Keep in mind Luther hadn’t begun in 1517 with a fully developed theological position and a plan to Reform the Roman church or break away and start a separate religious franchise. That was nowhere on the horizon. When he tacked his list on Wittenberg’s church door, it was simply a reflection of his desire that church officials begin examining both long-held traditions and more recent innovations by holding them up to the light of Scripture. As things progressed, Luther realized he had to follow his own advice.
Many Protestants have heard of Luther’s 95 Theses but they’ve not read them. It’s surprising to see what he calls for people to examine there. Turns out, there’s little in Luther’s List that ended up in the core doctrines of the Reformation. But once Luther embraced the principle of reviewing everything in the light of God’s Word, a far more complete doctrinal picture began to take shape. He saw his way clear in the matter of justification by grace thru faith. When he applied this to the issue of indulgences is when he popped up on Rome’s radar. His emerging understanding of the priesthood of all believers was a threat Rome couldn’t ignore because it threatened their religious hegemony. Soon, everything was being scrutinized in the light of Scripture.
Luther translated the Latin liturgy into German. People began receiving Communion in both bread and wine. The emphasis in church services switched from the celebration of the Mass to the preaching and teaching of God’s Word.

§ DATA EXCERPT:

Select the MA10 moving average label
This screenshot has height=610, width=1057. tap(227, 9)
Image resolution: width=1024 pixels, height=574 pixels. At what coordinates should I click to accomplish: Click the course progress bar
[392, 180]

§ PROMPT: Write out the passage on Luther and the early Reformation in full, word for word. The listing has no connection to the passage on Martin Luther.

§ SOLUTION FOR THIS EXERCISE:
Keep in mind Luther hadn’t begun in 1517 with a fully developed theological position and a plan to Reform the Roman church or break away and start a separate religious franchise. That was nowhere on the horizon. When he tacked his list on Wittenberg’s church door, it was simply a reflection of his desire that church officials begin examining both long-held traditions and more recent innovations by holding them up to the light of Scripture. As things progressed, Luther realized he had to follow his own advice.
Many Protestants have heard of Luther’s 95 Theses but they’ve not read them. It’s surprising to see what he calls for people to examine there. Turns out, there’s little in Luther’s List that ended up in the core doctrines of the Reformation. But once Luther embraced the principle of reviewing everything in the light of God’s Word, a far more complete doctrinal picture began to take shape. He saw his way clear in the matter of justification by grace thru faith. When he applied this to the issue of indulgences is when he popped up on Rome’s radar. His emerging understanding of the priesthood of all believers was a threat Rome couldn’t ignore because it threatened their religious hegemony. Soon, everything was being scrutinized in the light of Scripture.
Luther translated the Latin liturgy into German. People began receiving Communion in both bread and wine. The emphasis in church services switched from the celebration of the Mass to the preaching and teaching of God’s Word.